What you are asked to do
Rewrite every row below, substituting "Command" for each occurrence of "Instruction" and leaving everything else untouched.

Pointing rows for text and elements
= = =

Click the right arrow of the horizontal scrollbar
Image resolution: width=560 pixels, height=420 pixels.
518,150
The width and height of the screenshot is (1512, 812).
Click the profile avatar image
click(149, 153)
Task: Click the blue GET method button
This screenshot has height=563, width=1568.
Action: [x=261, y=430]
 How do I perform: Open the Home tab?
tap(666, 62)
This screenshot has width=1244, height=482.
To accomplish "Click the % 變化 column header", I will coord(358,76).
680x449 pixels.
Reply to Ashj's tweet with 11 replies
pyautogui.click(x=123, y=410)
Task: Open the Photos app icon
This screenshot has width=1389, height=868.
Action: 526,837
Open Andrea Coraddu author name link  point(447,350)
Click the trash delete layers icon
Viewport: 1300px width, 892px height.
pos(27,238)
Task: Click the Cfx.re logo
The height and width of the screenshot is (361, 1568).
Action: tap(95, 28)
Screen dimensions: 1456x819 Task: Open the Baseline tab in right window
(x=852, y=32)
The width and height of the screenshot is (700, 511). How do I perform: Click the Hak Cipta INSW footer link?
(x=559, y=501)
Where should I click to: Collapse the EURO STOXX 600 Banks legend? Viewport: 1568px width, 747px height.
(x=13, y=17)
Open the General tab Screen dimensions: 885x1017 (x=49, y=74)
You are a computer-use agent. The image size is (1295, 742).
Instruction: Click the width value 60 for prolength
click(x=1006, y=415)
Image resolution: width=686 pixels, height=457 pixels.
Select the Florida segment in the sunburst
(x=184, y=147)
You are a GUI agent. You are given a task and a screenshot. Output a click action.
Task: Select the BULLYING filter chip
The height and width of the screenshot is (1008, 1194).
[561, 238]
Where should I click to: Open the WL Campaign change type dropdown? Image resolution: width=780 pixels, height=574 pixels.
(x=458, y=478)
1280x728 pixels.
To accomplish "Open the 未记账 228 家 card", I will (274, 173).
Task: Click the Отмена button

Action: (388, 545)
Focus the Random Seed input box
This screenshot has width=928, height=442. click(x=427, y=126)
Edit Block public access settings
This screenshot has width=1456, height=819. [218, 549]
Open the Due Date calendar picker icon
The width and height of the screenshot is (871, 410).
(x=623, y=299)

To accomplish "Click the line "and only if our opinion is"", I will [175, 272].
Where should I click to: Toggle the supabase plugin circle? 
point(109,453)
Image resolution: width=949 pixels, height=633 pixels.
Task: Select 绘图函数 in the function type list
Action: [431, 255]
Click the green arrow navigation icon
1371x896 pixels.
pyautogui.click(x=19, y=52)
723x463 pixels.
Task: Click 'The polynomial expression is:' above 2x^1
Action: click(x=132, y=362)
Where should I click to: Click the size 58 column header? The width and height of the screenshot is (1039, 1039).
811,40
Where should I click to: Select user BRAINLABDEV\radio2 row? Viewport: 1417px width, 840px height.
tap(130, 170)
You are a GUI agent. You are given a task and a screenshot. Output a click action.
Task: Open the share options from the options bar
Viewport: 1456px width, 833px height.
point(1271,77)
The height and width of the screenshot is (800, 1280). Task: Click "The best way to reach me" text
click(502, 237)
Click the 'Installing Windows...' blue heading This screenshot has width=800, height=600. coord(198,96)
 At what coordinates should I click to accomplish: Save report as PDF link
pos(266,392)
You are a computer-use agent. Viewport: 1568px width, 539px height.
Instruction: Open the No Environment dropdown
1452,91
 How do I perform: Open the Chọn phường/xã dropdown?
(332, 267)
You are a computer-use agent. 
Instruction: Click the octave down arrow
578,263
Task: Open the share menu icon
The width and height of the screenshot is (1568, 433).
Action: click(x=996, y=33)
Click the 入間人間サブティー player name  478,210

= = =

Reply to the exercise
Click the right arrow of the horizontal scrollbar
Image resolution: width=560 pixels, height=420 pixels.
518,150
The width and height of the screenshot is (1512, 812).
Click the profile avatar image
click(149, 153)
Task: Click the blue GET method button
This screenshot has height=563, width=1568.
Action: [x=261, y=430]
 How do I perform: Open the Home tab?
tap(666, 62)
This screenshot has width=1244, height=482.
To accomplish "Click the % 變化 column header", I will coord(358,76).
680x449 pixels.
Reply to Ashj's tweet with 11 replies
pyautogui.click(x=123, y=410)
Task: Open the Photos app icon
This screenshot has width=1389, height=868.
Action: 526,837
Open Andrea Coraddu author name link  point(447,350)
Click the trash delete layers icon
Viewport: 1300px width, 892px height.
pos(27,238)
Task: Click the Cfx.re logo
The height and width of the screenshot is (361, 1568).
Action: tap(95, 28)
Screen dimensions: 1456x819 Task: Open the Baseline tab in right window
(x=852, y=32)
The width and height of the screenshot is (700, 511). How do I perform: Click the Hak Cipta INSW footer link?
(x=559, y=501)
Where should I click to: Collapse the EURO STOXX 600 Banks legend? Viewport: 1568px width, 747px height.
(x=13, y=17)
Open the General tab Screen dimensions: 885x1017 (x=49, y=74)
You are a computer-use agent. The image size is (1295, 742).
Command: Click the width value 60 for prolength
click(x=1006, y=415)
Image resolution: width=686 pixels, height=457 pixels.
Select the Florida segment in the sunburst
(x=184, y=147)
You are a GUI agent. You are given a task and a screenshot. Output a click action.
Task: Select the BULLYING filter chip
The height and width of the screenshot is (1008, 1194).
[561, 238]
Where should I click to: Open the WL Campaign change type dropdown? Image resolution: width=780 pixels, height=574 pixels.
(x=458, y=478)
1280x728 pixels.
To accomplish "Open the 未记账 228 家 card", I will (274, 173).
Task: Click the Отмена button

Action: (388, 545)
Focus the Random Seed input box
This screenshot has width=928, height=442. click(x=427, y=126)
Edit Block public access settings
This screenshot has width=1456, height=819. [218, 549]
Open the Due Date calendar picker icon
The width and height of the screenshot is (871, 410).
(x=623, y=299)

To accomplish "Click the line "and only if our opinion is"", I will [175, 272].
Where should I click to: Toggle the supabase plugin circle? 
point(109,453)
Image resolution: width=949 pixels, height=633 pixels.
Task: Select 绘图函数 in the function type list
Action: [431, 255]
Click the green arrow navigation icon
1371x896 pixels.
pyautogui.click(x=19, y=52)
723x463 pixels.
Task: Click 'The polynomial expression is:' above 2x^1
Action: click(x=132, y=362)
Where should I click to: Click the size 58 column header? The width and height of the screenshot is (1039, 1039).
811,40
Where should I click to: Select user BRAINLABDEV\radio2 row? Viewport: 1417px width, 840px height.
tap(130, 170)
You are a GUI agent. You are given a task and a screenshot. Output a click action.
Task: Open the share options from the options bar
Viewport: 1456px width, 833px height.
point(1271,77)
The height and width of the screenshot is (800, 1280). Task: Click "The best way to reach me" text
click(502, 237)
Click the 'Installing Windows...' blue heading This screenshot has width=800, height=600. coord(198,96)
 At what coordinates should I click to accomplish: Save report as PDF link
pos(266,392)
You are a computer-use agent. Viewport: 1568px width, 539px height.
Command: Open the No Environment dropdown
1452,91
 How do I perform: Open the Chọn phường/xã dropdown?
(332, 267)
You are a computer-use agent. 
Command: Click the octave down arrow
578,263
Task: Open the share menu icon
The width and height of the screenshot is (1568, 433).
Action: click(x=996, y=33)
Click the 入間人間サブティー player name  478,210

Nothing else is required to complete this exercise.